2.6 Third Party Materials.

As a part of the INFINIC TECHNOLOGY Properties, you may have access to materials that are hosted by another party. You agree that it is impossible for INFINIC TECHNOLOGY to monitor such materials and that you access these materials at your own risk.


3. Registration.

3.1 Registering Your Account.

In order to access certain features of the INFINIC TECHNOLOGY Properties, you may be required to become a Registered User. For purposes of the Terms, a “Registered User” is a user who has registered an account on the Application (“Account”).

3.2 Registration Data.

In registering for the Service, you agree to (1) provide true, accurate, current and complete information about yourself as prompted by the Service’s registration form (the “Registration Data”); and (2) maintain and promptly update the Registration Data to keep it true, accurate, current and complete. You represent that you are (1) at least sixteen (16) years old; (2) of legal age to form a binding contract; and (3) not a person barred from using the Service under the laws of the United States, your place of residence or any other applicable jurisdiction. You agree that you shall monitor your Account to restrict use by minors, and you will accept full responsibility for any unauthorized use of the INFINIC TECHNOLOGY Properties by minors. If you provide any information that is untrue, inaccurate, not current or incomplete, or INFINIC TECHNOLOGY has reasonable grounds to suspect that such information is untrue, inaccurate, not current or incomplete, INFINIC TECHNOLOGY has the right to suspend or terminate your Account and refuse any and all current or future use of the INFINIC TECHNOLOGY Properties (or any portion thereof). You agree not to create an Account using a false identity or information, or on behalf of someone other than yourself. You agree that you shall not have more than one Account per platform at any given time. INFINIC TECHNOLOGY reserves the right to remove or reclaim any usernames at any time and for any reason, including but not limited to, claims by a third party that a username violates the third party’s rights. You agree not to create an Account or use the INFINIC TECHNOLOGY Properties if you have been previously removed by INFINIC TECHNOLOGY, or if you have been previously banned from the Service.

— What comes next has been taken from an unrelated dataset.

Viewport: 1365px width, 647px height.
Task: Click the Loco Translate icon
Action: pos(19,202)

3.3 Activities Under Your Account.

You are responsible for all activities that occur under your Account. You may not share your Account or password with anyone, and you agree to (1) notify INFINIC TECHNOLOGY immediately of any unauthorized use of your password or any other breach of security; and (2) exit from your Account at the end of each session.

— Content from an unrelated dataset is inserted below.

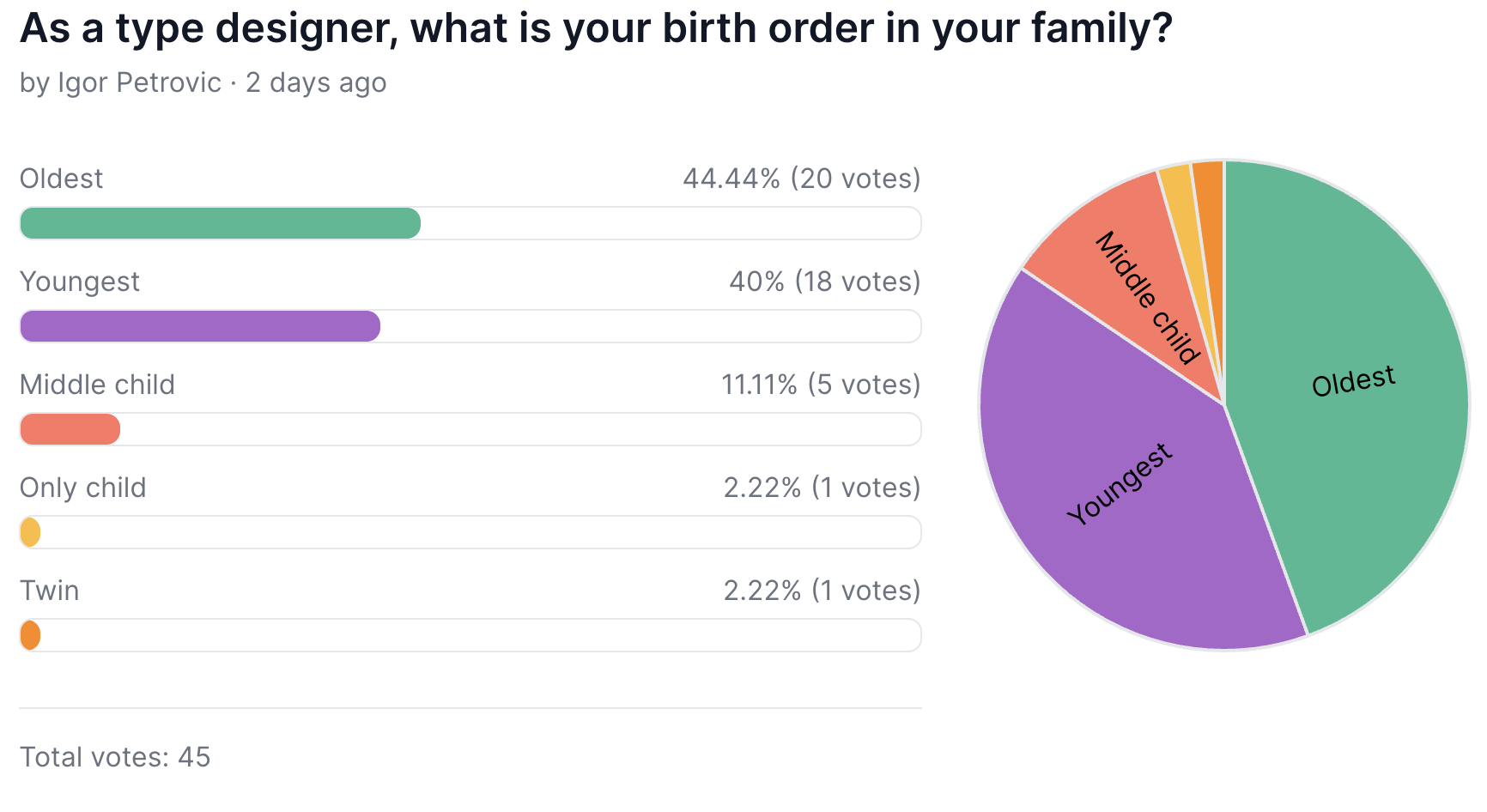Screen dimensions: 1487x812
Task: Click the Total votes: 45 text
Action: tap(115, 757)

3.4 Necessary Equipment and Software.

You must provide all equipment and software necessary to connect to the INFINIC TECHNOLOGY Properties, including but not limited to, a mobile device that is suitable to connect with and use the INFINIC TECHNOLOGY Properties, in cases where the Service offer a mobile component. You are solely responsible for any fees, including Internet connection or mobile fees, that you incur when accessing the INFINIC TECHNOLOGY Properties.

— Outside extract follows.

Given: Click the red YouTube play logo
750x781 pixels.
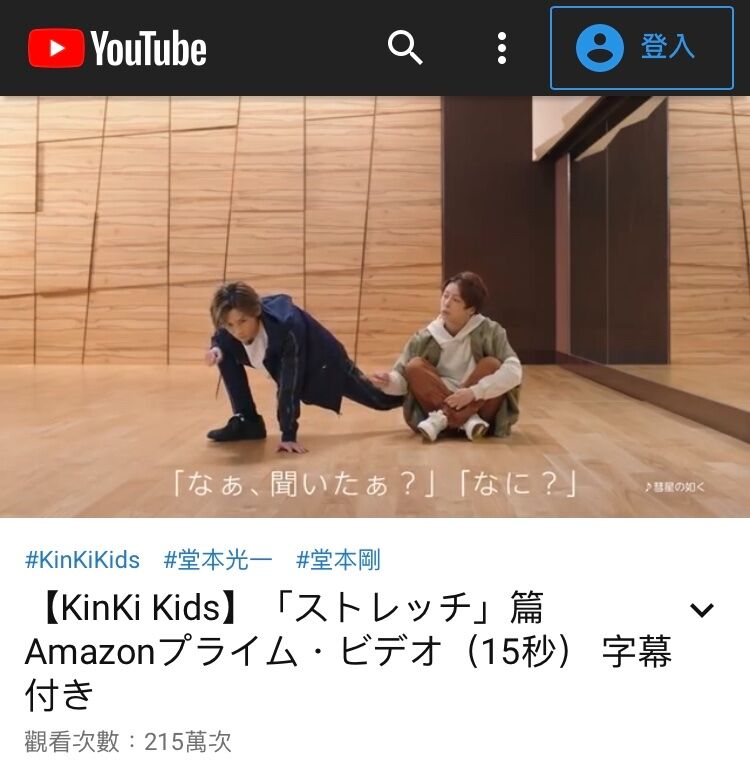Looking at the screenshot, I should click(56, 48).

4. Responsibility for Content.

4.1 Types of Content.

You acknowledge that all information, data, text, software, music, sound, photographs, graphics, video, messages, tags and/or other materials accessible through the INFINIC TECHNOLOGY Properties, whether publicly posted or privately transmitted (“Content”), are the sole responsibility of the party from whom such Content originated. This means that you, and not INFINIC TECHNOLOGY, are entirely responsible for all Content that you upload, post, e-mail, transmit or otherwise make available (“Make Available”) through INFINIC TECHNOLOGY Properties (“Your Content”).

5. User Conduct.

As a condition of use, you agree not to use the INFINIC TECHNOLOGY Properties for any purpose that is prohibited by the Terms or by applicable law. You shall not (and shall not permit any third party) either (a) to take any action or (b) Make Available any Content on or through the Website and the Service that: (i) infringes or violates any patent, trademark, trade secret, copyright, contractual right, right of publicity or other right of any person or entity; (ii) violates any acceptable use or other information technology policy that may apply to your use of any computer system or network; (iii) is unlawful, threatening, abusive, harassing, defamatory, libelous, deceptive, fraudulent, invasive of another’s privacy, tortious, obscene, offensive, or profane; (iv) constitutes unauthorized or unsolicited advertising, junk or bulk e-mail; (v) involves commercial activities and/or sales without INFINIC TECHNOLOGY’s prior written consent, such as contests, sweepstakes, barter, advertising, or pyramid schemes; (vi) impersonates any person or entity, including any employee or representative of INFINIC TECHNOLOGY; or (vii) is inappropriate in any other manner that INFINIC TECHNOLOGY determines in its sole, reasonable discretion.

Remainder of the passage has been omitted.